Document section |
I Still Make Mixtapes (CDs), Does That Mean I’m Outdated?

This past Christmas I gave my college roommate a mix CD with all of the songs that we jammed out to in the past semester. It was a beautiful mix of catchy pop tunes, rap songs (the ones that I would blast and she would awkwardly try to dance to), and a couple of Nickelback songs. Don’t ask me why, as I’m still trying to understand why she likes Nickelback as well. Point being, I like making mixtapes. There has never been a time in my life where sent someone a playlist via Spotify or 8tracks. As I’ve mentioned in a previous post, I like having to take the disc out of its case and pop it into my laptop/car CD drive/CD player. But the world doesn’t revolve around me and it’s becoming more popular to ditch the mixtape* and to create digital playlists.

I think the transition from making your own mixtapes/CDs happened when we were introduced to the mp3 player and its shuffle function. This new technology let us listen to our music without feeling like we were overplaying or over-listening to it (Brown & Knox 2014). Now services like Spotify are on the rise. It’s much easier and faster to gain a wide range of genres of music than it was in the past. Spotify is not just a place to listen to music, but it is a social network. You create playlists and you can share them with your friends, or people can follow your playlists. But what gets me is that with Spotify you can create a playlist, throw in a bunch of songs that you like, and then hit shuffle. You can even put multiple playlists in a folder to create a combined-genre/mood playlist. With the mixtape, you have to listen to the possible songs that go on the tape or CD; once you have your set songs, you then have carefully compile them in the order or play (Skågeby 2011 pg. 14). To me, that seems more intimate and personal than getting a notification that someone sent you a playlist.

Which brings me to my next point, according to Brown and Knox (2016) “A quarter of all songs listened to on Spotify are also skipped in the first five seconds (Guardian Music, 2014), which highlights that consumers are not simply listening to anything.” Let me repeat that. Consumers are not simply listening to anything. That leads me to wonder, if our modern day technology is supposed to make our lives easier/enhance our thinking/listening/seeing experiences, then how come we’re “not listening to anything”? We’re listening to fives seconds of this and five seconds of that until we reach a song that we can sit through its entirety. I admit I’m one of those people who will skip to the next song within the first one to two seconds of a song if I’m not feelin’ the vibe. It may seem like I’m bashing Spotify and the playlist, but I’m not. I use Spotify all of the time! But after reading that quote, it made me really think. Compared to the mixtape, the playlist seems like some cold-stone product of our “creativity.” Now I may be digging my own grave here, but anyone can throw some songs in a playlist and hit shuffle. There’s no craft to that! With the mixtape, you have to carefully plan out the songs, the tracklist, the mood/vibe of the mix. There’s more thought/feeling/time that goes into a mixtape than a playlist.

Entries supplied |
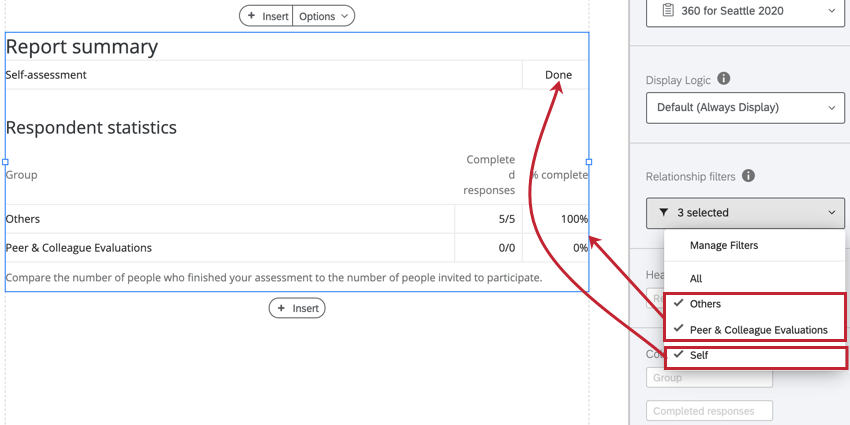Screen dimensions: 850x425
Task: Click the funnel filter icon
Action: pyautogui.click(x=663, y=213)
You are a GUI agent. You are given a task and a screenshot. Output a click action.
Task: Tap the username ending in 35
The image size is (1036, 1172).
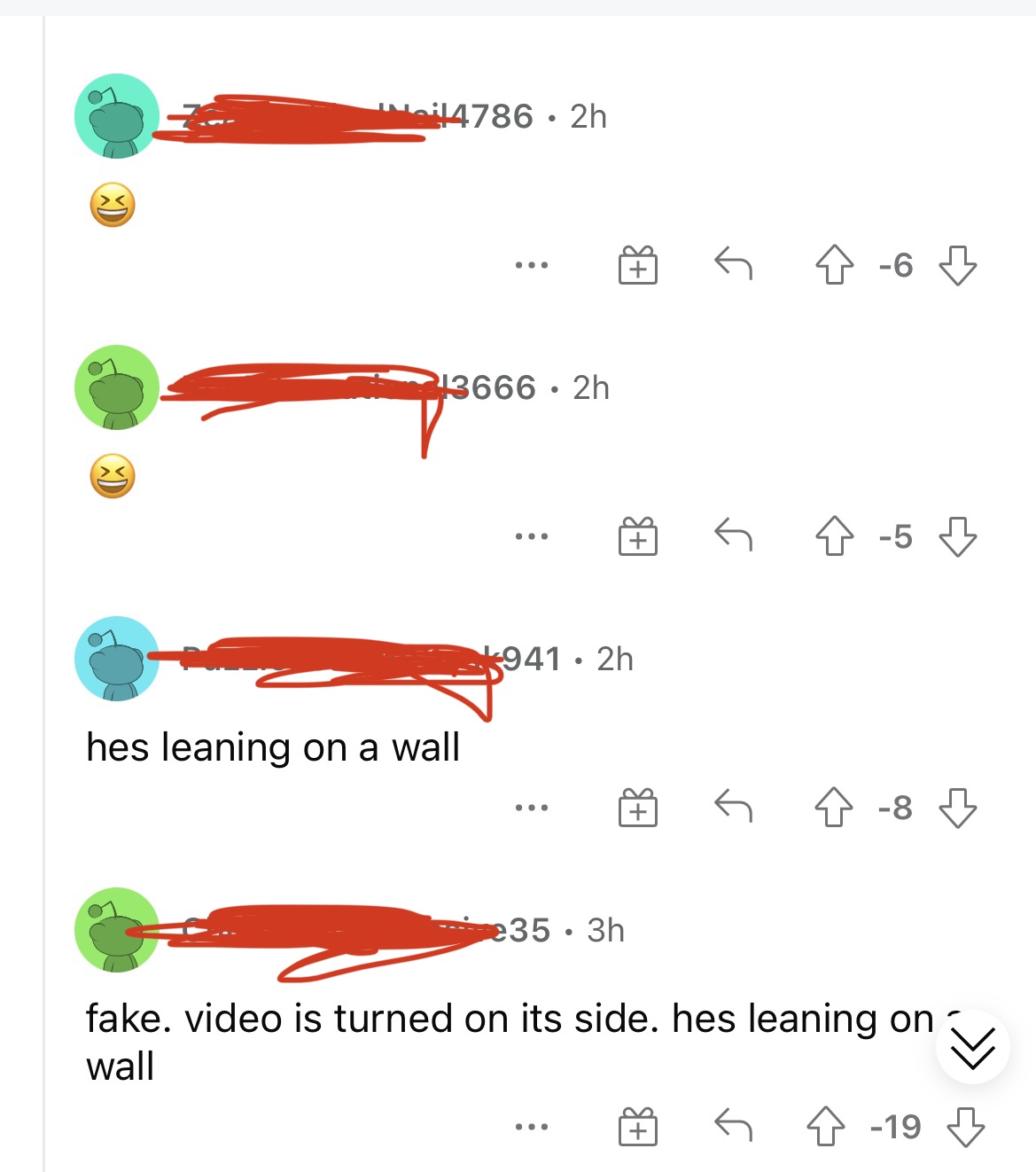(x=367, y=930)
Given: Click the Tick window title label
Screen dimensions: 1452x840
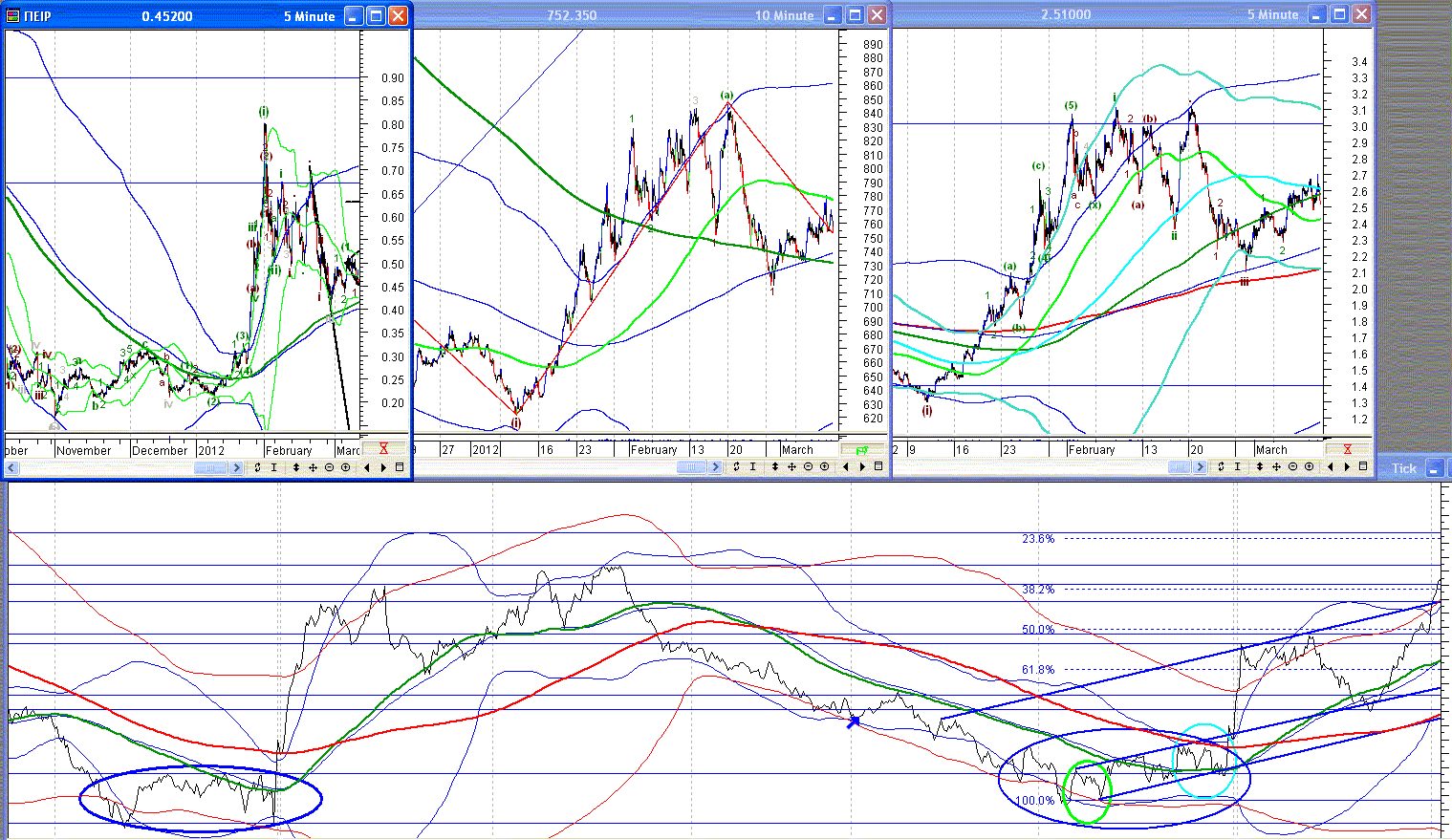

Set tasks |
(a) In the post about making mixtapes, what did the writer give their college roommate this past Christmas?
(b) Continue the post about making mixtapes from where it stops.

Answers below |
(a) A mix CD of all the songs they jammed out to in the past semester.

(b)
Our society is so go, go, go. We don’t really take the time anymore to actually take in our surroundings and fully appreciate them. This can be said the same thing with music and the playlist. We moved from carefully choosing the right music to go on a cassette or CD to hitting the shuffle button. So maybe we should try to retract from our fast-paced, plugged in culture at least once and dig out our blank CDs/cassette tapes and make a mixtape…

*Let me just clear this up now: there are two different uses of a “mixtape”. There’s the home-compilation of songs that are put onto a cassette tape or CD. Then there’s the “mixtape” that many hip-hop artists use as a “promotional tool packed with exclusive freestyles to an actual album-before-the-album…without labels at the helm” (Horowitz 2011). Just the other night I downloaded Chance the Rapper’s Acid Rap and on April 1st, Hamburger Helper (an American packaged food product of General Mills) dropped their five-track mixtape on Soundcloud. For this post, I will be focusing on the first use of the mixtape.




Brown, S.C. and Knox, D., 2016. Why buy an album? The motivations behind recorded music purchases. Psychomusicology: Music, Mind, and Brain26(1), p.79-86.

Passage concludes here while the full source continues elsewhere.